Con esta presentación, los gobiernos cuyanos solicitaron el acompañamiento técnico e institucional de la Comisión Nacional Argentina de Cooperación con la UNESCO para confeccionar el expediente final que será elevado al organismo internacional.
La tonada cuyana no es solo un género musical: es una de las expresiones centrales de la identidad de Cuyo. Nacida de la convergencia de tradiciones hispanoamericanas, influencias andinas y formas criollas, ha acompañado la vida cotidiana, las celebraciones y las serenatas de la región, consolidándose como una manifestación cultural viva.
Interpretada tradicionalmente al compás de guitarras, guitarrones y requintos, la tonada se distingue por su musicalidad pausada, melancólica y profunda, construida sobre poesías octosílabas. Sus letras reflejan la cosmovisión de su pueblo: el amor, el paisaje, la vida rural, la memoria afectiva y el arraigo a la tierra.
La postulación hace especial hincapié en dos rasgos singulares y afectivos de esta tradición.

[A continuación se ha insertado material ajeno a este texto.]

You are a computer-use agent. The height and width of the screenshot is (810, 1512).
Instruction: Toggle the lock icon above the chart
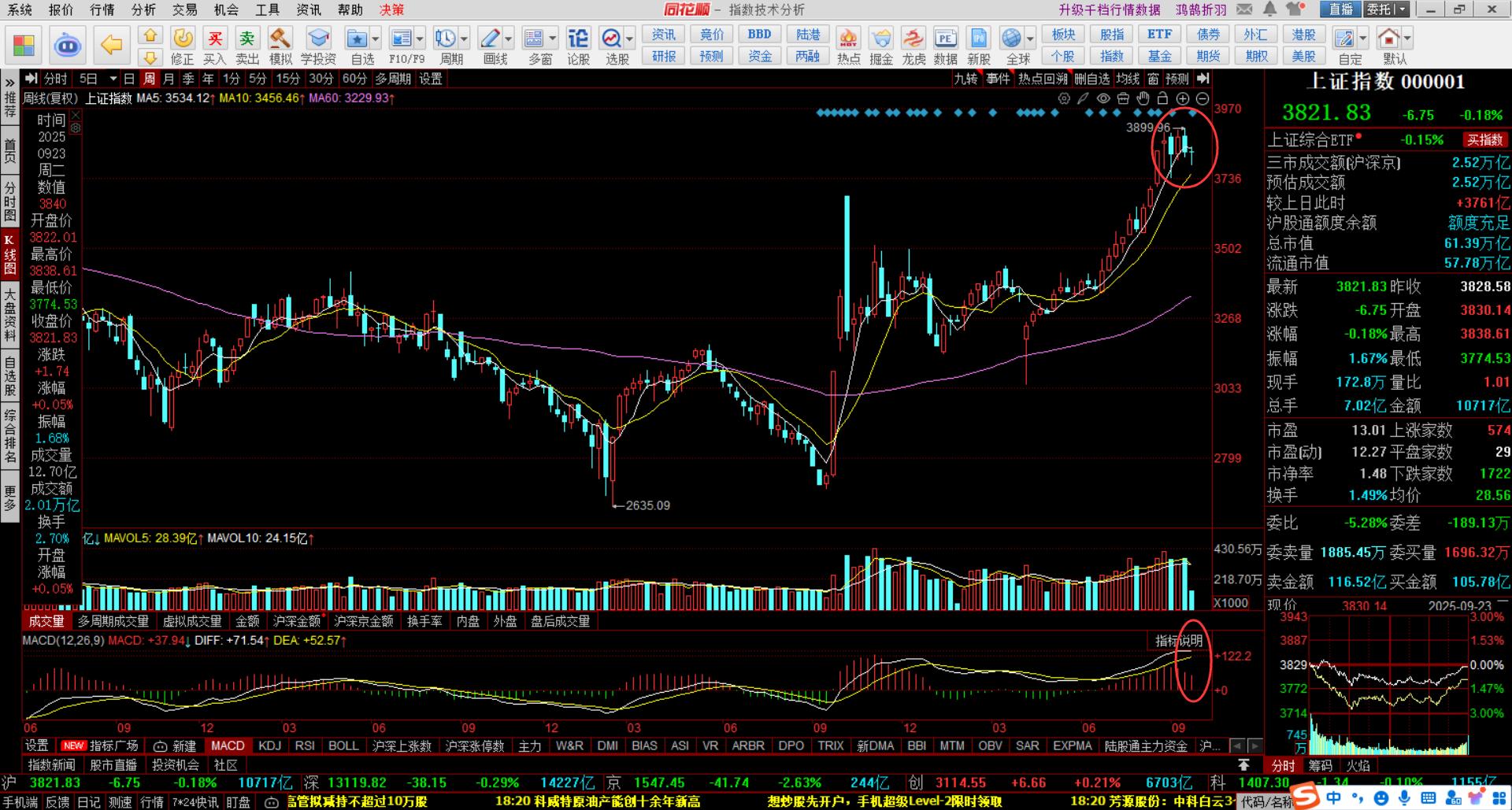[1162, 98]
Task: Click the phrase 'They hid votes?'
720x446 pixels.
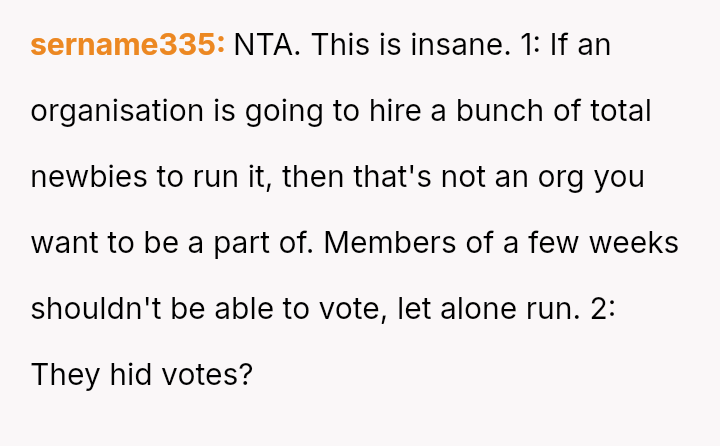Action: (141, 375)
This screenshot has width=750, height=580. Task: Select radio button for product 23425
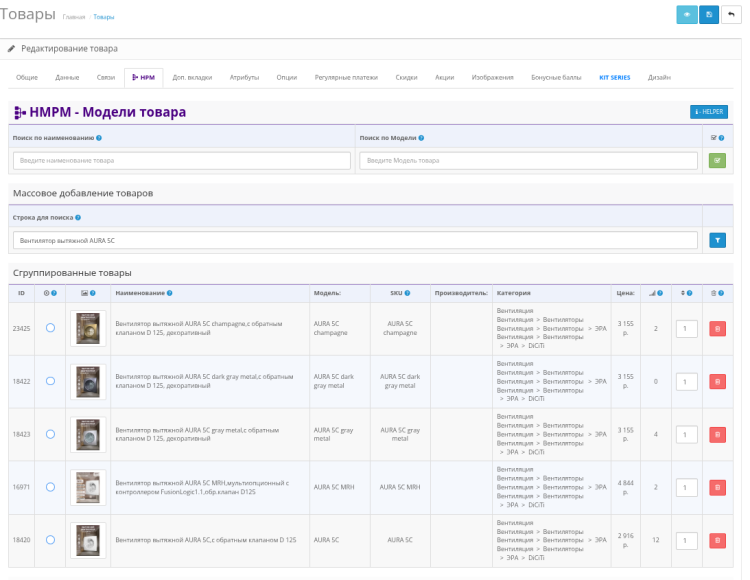point(50,328)
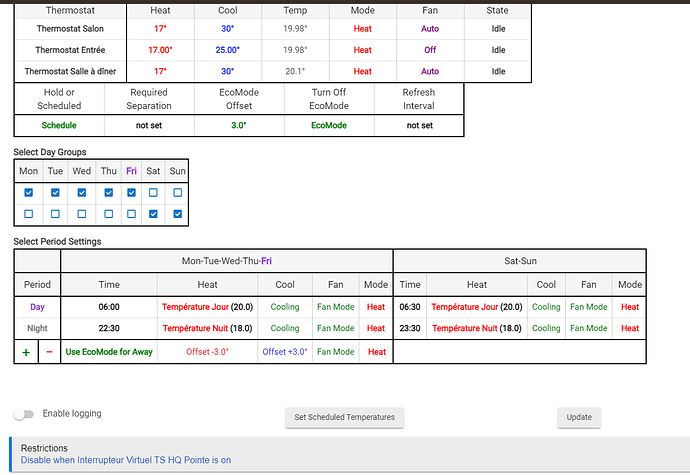
Task: Edit the Sat-Sun Night time 23:30
Action: 410,328
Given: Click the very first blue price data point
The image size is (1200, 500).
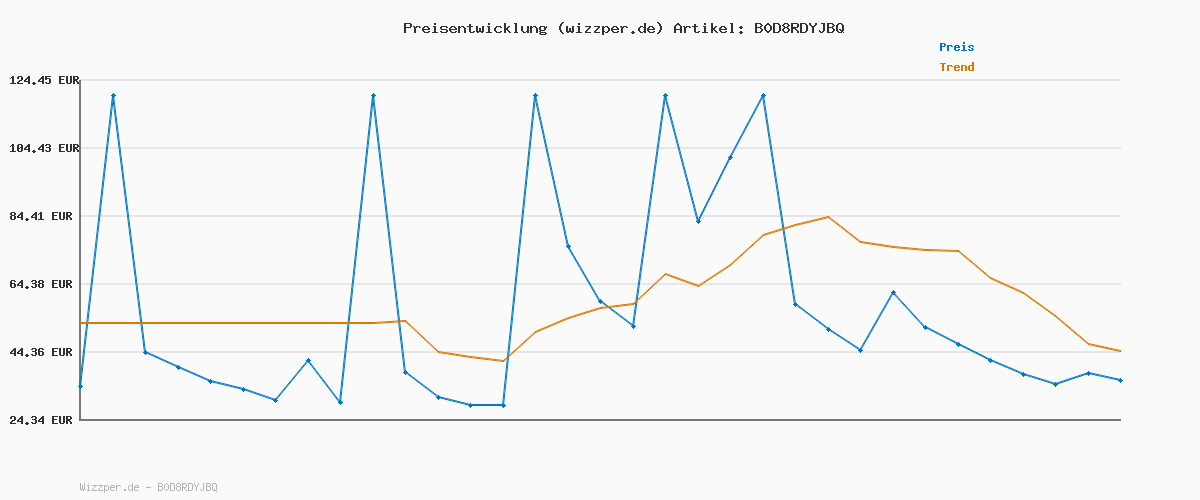Looking at the screenshot, I should 80,386.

El cogollo es una dedicatoria poética improvisada por el cantor para homenajear a alguien presente. Este gesto de hospitalidad se sella tradicionalmente cuando la persona homenajeada responde con un brindis y el grito cuyano que es una expresión espontánea que surge del sentimiento popular como símbolo de alegría, hermandad y pertenencia regional.